The Best of Times Short Story Competition
Spring 2020 Results
Many writers have shared their thoughts with the public:
The Virus Thingi
Copyright © Tracey Waugh 2020I’ve lost count of the days, the weeks, the months, the years since I‘ve been in lock down. Alone. In a house with a frozen mortgage. And I thought you could only freeze food. Go figure. They can do anything these days. People rang me for a while but that stopped a long time ago just like my clock. That I no longer have batteries for ‘cause I fear to go out the house lest I be hunted down by the dreaded Corona virus. Not to be confused with the beer. Me mate Ted made that mistake and thought he had the virus ‘cause he drank seventy four Coronas a day so took himself off to hospital where they told him he had liver cancer and he was gone within a week. The power of suggestion, hey. I reckon he’d a been safe if he’d a just stayed home and drank more Coronas.
As soon as I heard about the Virus thingi I bought seven hundred and thirty three packets of toilet paper. I would have bought more but that’s all they had. Then I attacked the soup shelves in five different supermarkets and I bought two thousan’ one hudred an’ twenty five packets of beef and veg. I drink one a day and got seventy six left. That means I’ve been in iso for a bit a time now. Yep and I’m starting to get bored. I’ve had a falling out with the walls and the windows have gone cold on me. The doors never did seem to like me much. But me and the doorknobs are good. We still have the odd chat, mindful of the social distancing of course. Doorknobs are said to be highly contagious so we keep our 1.5.

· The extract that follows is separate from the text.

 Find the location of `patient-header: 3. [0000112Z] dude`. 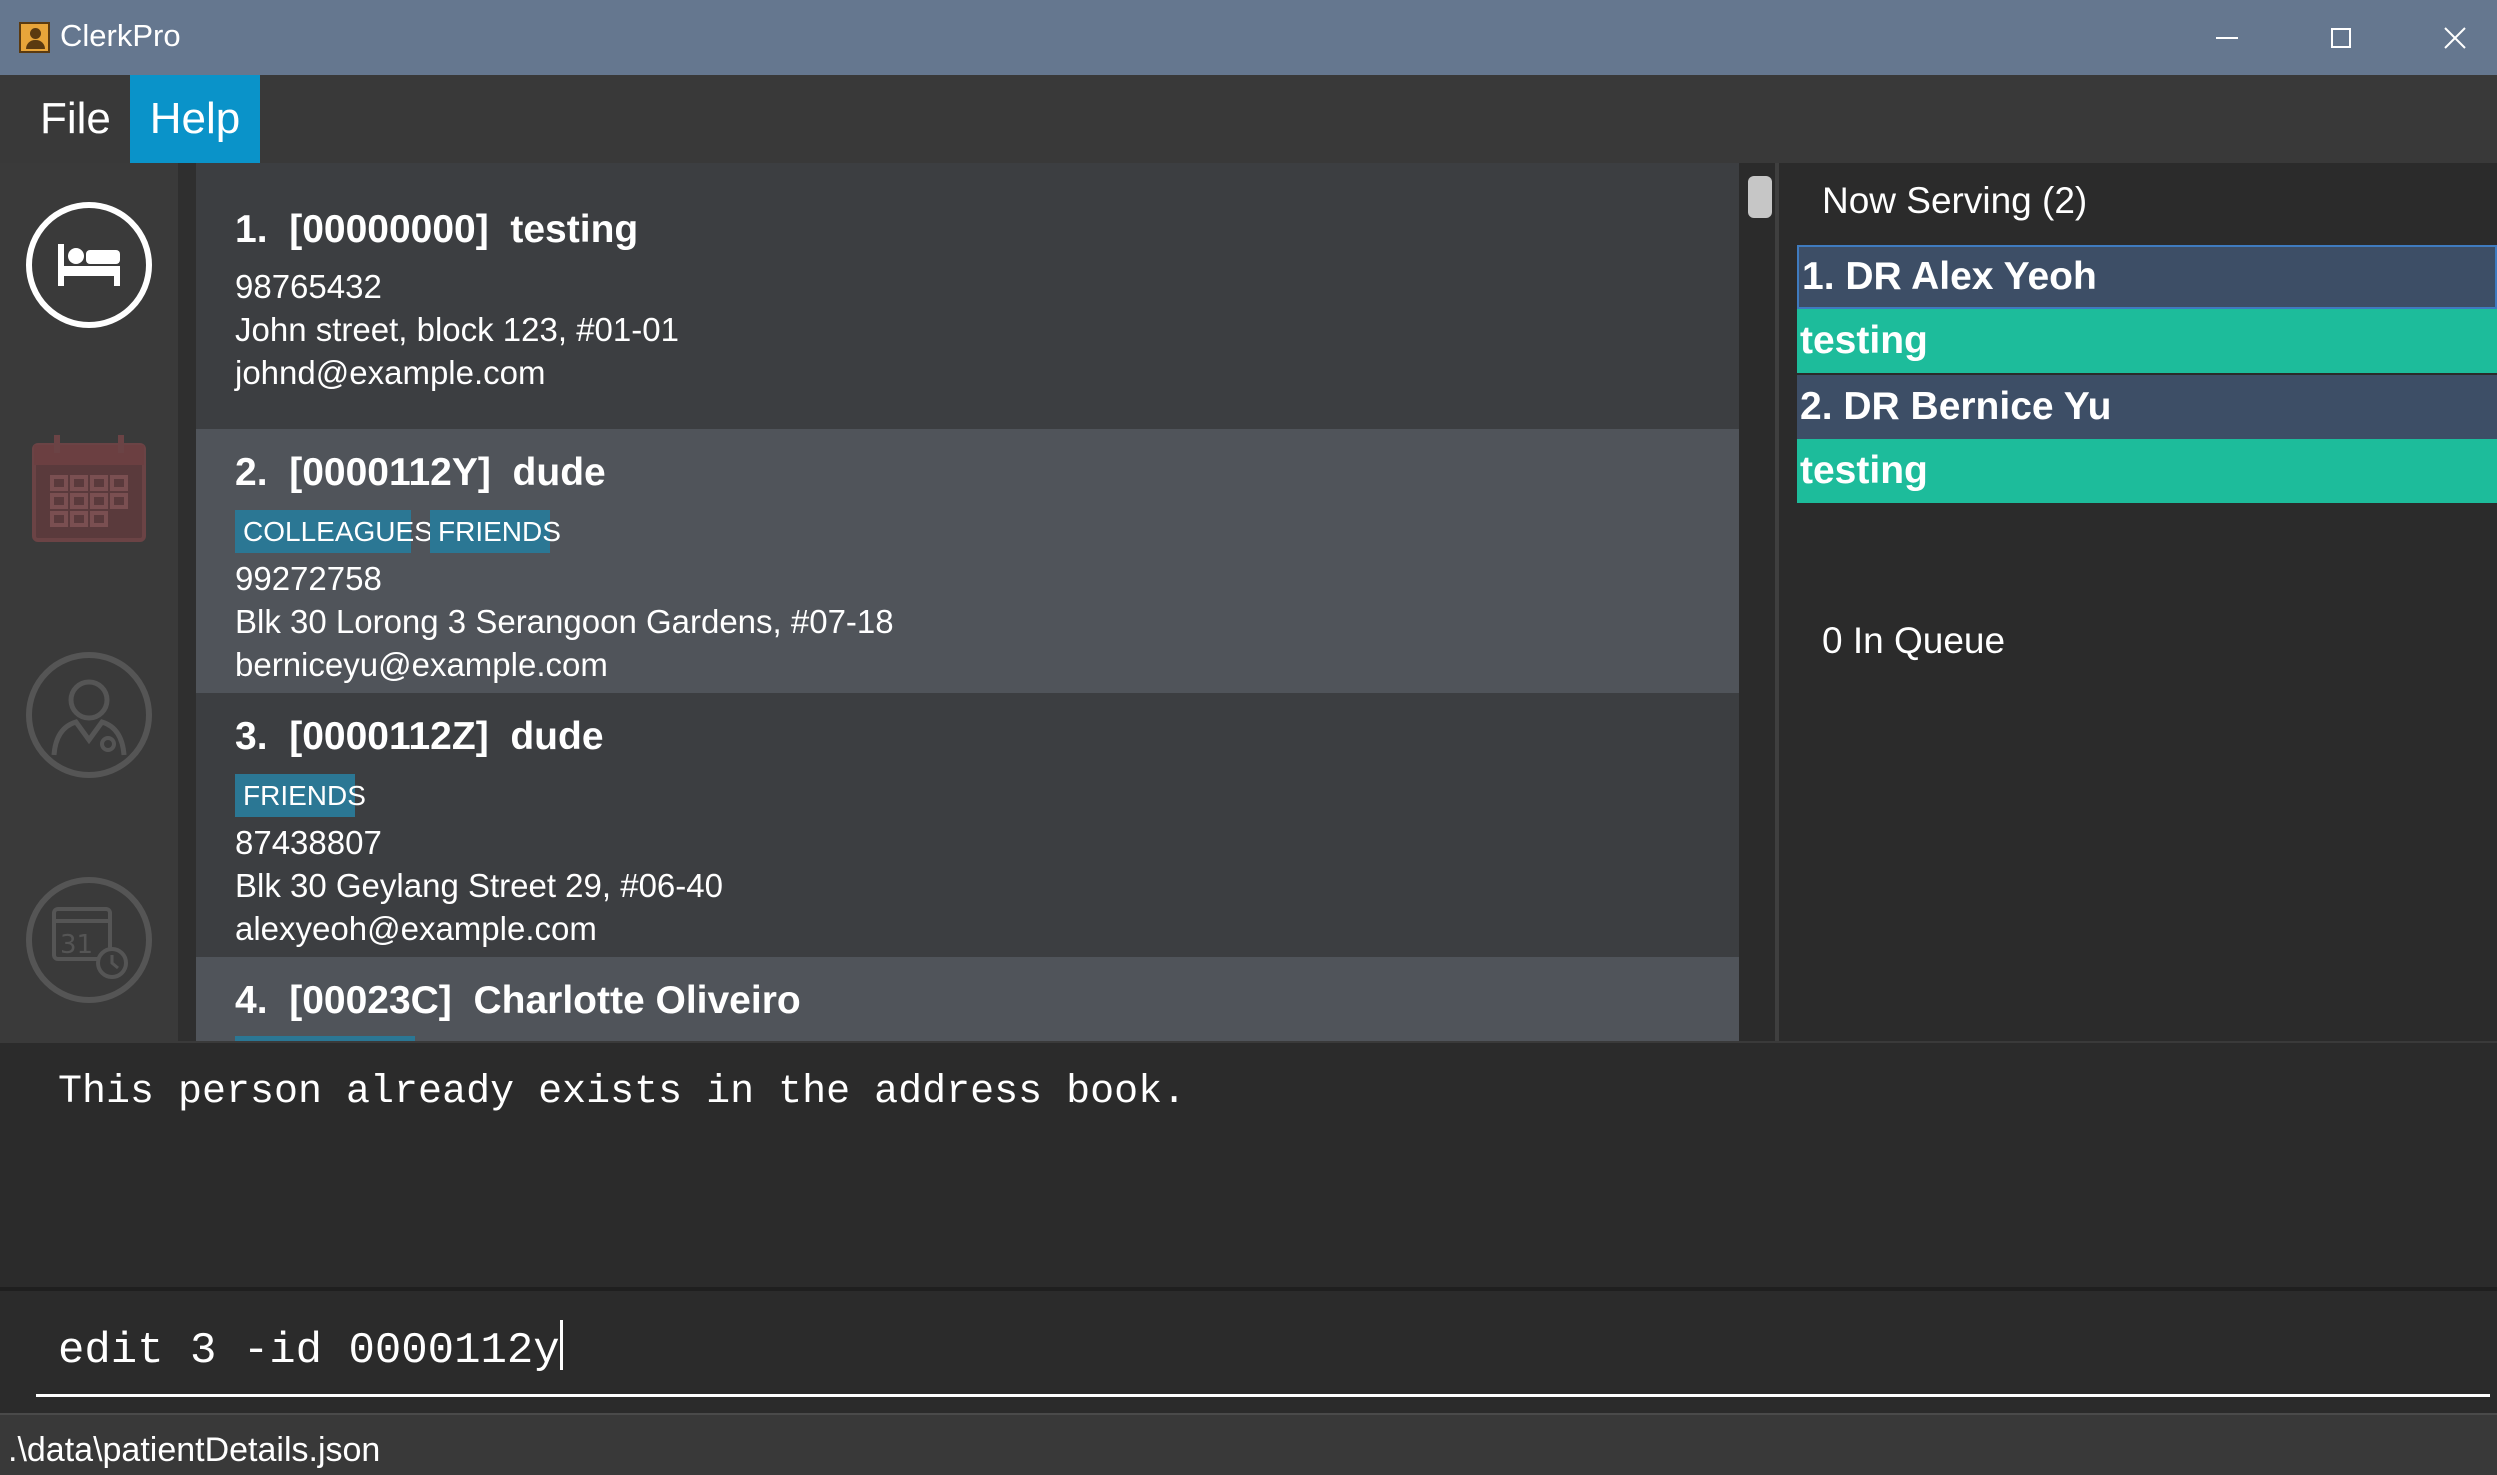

So I took a risk today and I popped my head over the neighbours fence just to say, “Gidday” and “How ya coping with the isolation an’ all.” And only the dog was home an’ someone had dropped off a truckload of bones for him an’ so he was happy. An’ we had a little chat. So then I tried the neighbours on the other side but nobody home an’ someone had dropped off a truckload a bones to their dog too, an’ he was happy. So we had a little chat. Got me to thinkin’ though if the neighbours aren’t home maybe the lockdown's over.
So I put on my perspex face box shield that I made in the early days an’ me packing grade plastic suit that I sewed together a while back, and hit the streets. An’ blow me down the place was over run with kangaroos an’ koalas an’ numbats an’ bilbys and I thought I’d died and gone to David Attenborough heaven. Until I saw the young blackfella up the road, half naked and painted up with a spear pointing right in my direction an’ so I called out “Kaya”. That’s Noongar for hello. I know a bit a Noongar. Well, hello, anyway.
An’ he calls back, “What’s that mate?"
An’ I say “Kaya” again.
An’ he looks at me, puzzled, then breaks into a big grin and calls back, “Oh yeah mate Bob Marley. Cool song.”
Then he calls out, “Ya gotta smoke mate.”
An’ I call back, “Na gave em up 20 years ago.”
An’ he calls, “Maybe I look then in that there house.”
An’ I call back, “Now hang on a bit you can’t just go charging into people's houses and stealing their cigarettes.”
An’ he calls, “But nobody home there.”
An’ I call back, “Well how do you know that?”
An’ he calls back, “Where you been ole man, Covid 19 kill everybody ‘bout 6 year ago but us blackfellas.”
Well that stopped me in me tracks. Me ole legs went all shaky and I had ta sidown right where I was an’ I sunk me head in ma hands an’ I cried like a baby! Ta think I been in isolation these last 6 years for nothin’. An’ then I see that young black fella lookin’ all concerned and puttin’ his spear down an’ comin’ right toward me. An’ when he gets here he puts his hand right on my shoulder an’ I say, “Why,” but before I can say “…. didn’t anyone tell me,” he says “Karma.”
Then he looks at me an’ he says,“You be right mate. You come an’ live with us blackfellas. We look after ya good.”